- _WHAT THE TASK ASKS_
Copy the data below line for line, keeping every character unchanged.

[Dataset records]
Begin
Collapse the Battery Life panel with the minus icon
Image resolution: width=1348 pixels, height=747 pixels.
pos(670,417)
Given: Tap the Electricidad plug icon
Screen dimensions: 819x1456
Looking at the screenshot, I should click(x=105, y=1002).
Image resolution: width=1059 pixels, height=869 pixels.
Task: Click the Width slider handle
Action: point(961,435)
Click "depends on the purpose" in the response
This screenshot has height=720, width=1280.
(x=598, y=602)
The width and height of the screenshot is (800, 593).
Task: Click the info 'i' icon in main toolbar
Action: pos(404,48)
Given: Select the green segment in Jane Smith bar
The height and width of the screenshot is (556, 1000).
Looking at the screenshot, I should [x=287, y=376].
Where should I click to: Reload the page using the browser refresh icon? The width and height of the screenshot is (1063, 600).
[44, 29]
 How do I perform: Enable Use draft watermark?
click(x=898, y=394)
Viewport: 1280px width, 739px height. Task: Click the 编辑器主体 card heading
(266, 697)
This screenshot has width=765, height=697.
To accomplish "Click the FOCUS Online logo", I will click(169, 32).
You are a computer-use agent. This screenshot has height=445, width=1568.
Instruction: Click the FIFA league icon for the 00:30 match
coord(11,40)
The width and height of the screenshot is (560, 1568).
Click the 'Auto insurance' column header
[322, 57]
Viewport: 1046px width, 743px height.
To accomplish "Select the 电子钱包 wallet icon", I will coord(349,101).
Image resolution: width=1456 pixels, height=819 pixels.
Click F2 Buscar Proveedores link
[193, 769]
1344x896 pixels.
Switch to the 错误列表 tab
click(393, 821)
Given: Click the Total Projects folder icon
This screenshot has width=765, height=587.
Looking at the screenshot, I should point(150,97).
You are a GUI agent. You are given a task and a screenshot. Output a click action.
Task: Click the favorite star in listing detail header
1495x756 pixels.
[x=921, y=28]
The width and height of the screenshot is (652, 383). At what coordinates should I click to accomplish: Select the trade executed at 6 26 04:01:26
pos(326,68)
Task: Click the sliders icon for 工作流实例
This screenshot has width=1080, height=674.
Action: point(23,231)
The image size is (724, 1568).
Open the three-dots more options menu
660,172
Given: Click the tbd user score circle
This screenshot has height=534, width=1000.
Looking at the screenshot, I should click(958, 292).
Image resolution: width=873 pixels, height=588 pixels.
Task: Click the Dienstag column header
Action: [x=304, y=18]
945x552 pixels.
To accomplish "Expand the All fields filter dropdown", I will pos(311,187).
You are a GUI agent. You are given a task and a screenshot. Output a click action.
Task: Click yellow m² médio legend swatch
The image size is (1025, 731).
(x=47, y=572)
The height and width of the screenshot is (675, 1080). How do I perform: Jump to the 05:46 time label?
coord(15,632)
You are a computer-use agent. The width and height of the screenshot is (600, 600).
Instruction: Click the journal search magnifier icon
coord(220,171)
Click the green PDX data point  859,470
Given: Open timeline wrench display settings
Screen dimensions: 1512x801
End
- _RESPONSE TO THIS EXERCISE_
Collapse the Battery Life panel with the minus icon
Image resolution: width=1348 pixels, height=747 pixels.
pos(670,417)
Given: Tap the Electricidad plug icon
Screen dimensions: 819x1456
Looking at the screenshot, I should click(x=105, y=1002).
Image resolution: width=1059 pixels, height=869 pixels.
Task: Click the Width slider handle
Action: point(961,435)
Click "depends on the purpose" in the response
This screenshot has height=720, width=1280.
(x=598, y=602)
The width and height of the screenshot is (800, 593).
Task: Click the info 'i' icon in main toolbar
Action: pos(404,48)
Given: Select the green segment in Jane Smith bar
The height and width of the screenshot is (556, 1000).
Looking at the screenshot, I should [x=287, y=376].
Where should I click to: Reload the page using the browser refresh icon? The width and height of the screenshot is (1063, 600).
[44, 29]
 How do I perform: Enable Use draft watermark?
click(x=898, y=394)
Viewport: 1280px width, 739px height. Task: Click the 编辑器主体 card heading
(266, 697)
This screenshot has width=765, height=697.
To accomplish "Click the FOCUS Online logo", I will click(169, 32).
You are a computer-use agent. This screenshot has height=445, width=1568.
Instruction: Click the FIFA league icon for the 00:30 match
coord(11,40)
The width and height of the screenshot is (560, 1568).
Click the 'Auto insurance' column header
[322, 57]
Viewport: 1046px width, 743px height.
To accomplish "Select the 电子钱包 wallet icon", I will coord(349,101).
Image resolution: width=1456 pixels, height=819 pixels.
Click F2 Buscar Proveedores link
[193, 769]
1344x896 pixels.
Switch to the 错误列表 tab
click(393, 821)
Given: Click the Total Projects folder icon
This screenshot has width=765, height=587.
Looking at the screenshot, I should point(150,97).
You are a GUI agent. You are given a task and a screenshot. Output a click action.
Task: Click the favorite star in listing detail header
1495x756 pixels.
[x=921, y=28]
The width and height of the screenshot is (652, 383). At what coordinates should I click to accomplish: Select the trade executed at 6 26 04:01:26
pos(326,68)
Task: Click the sliders icon for 工作流实例
This screenshot has width=1080, height=674.
Action: point(23,231)
The image size is (724, 1568).
Open the three-dots more options menu
660,172
Given: Click the tbd user score circle
This screenshot has height=534, width=1000.
Looking at the screenshot, I should click(958, 292).
Image resolution: width=873 pixels, height=588 pixels.
Task: Click the Dienstag column header
Action: [x=304, y=18]
945x552 pixels.
To accomplish "Expand the All fields filter dropdown", I will pos(311,187).
You are a GUI agent. You are given a task and a screenshot. Output a click action.
Task: Click yellow m² médio legend swatch
The image size is (1025, 731).
(x=47, y=572)
The height and width of the screenshot is (675, 1080). How do I perform: Jump to the 05:46 time label?
coord(15,632)
You are a computer-use agent. The width and height of the screenshot is (600, 600).
Instruction: Click the journal search magnifier icon
coord(220,171)
Click the green PDX data point  859,470
Given: Open timeline wrench display settings
Screen dimensions: 1512x801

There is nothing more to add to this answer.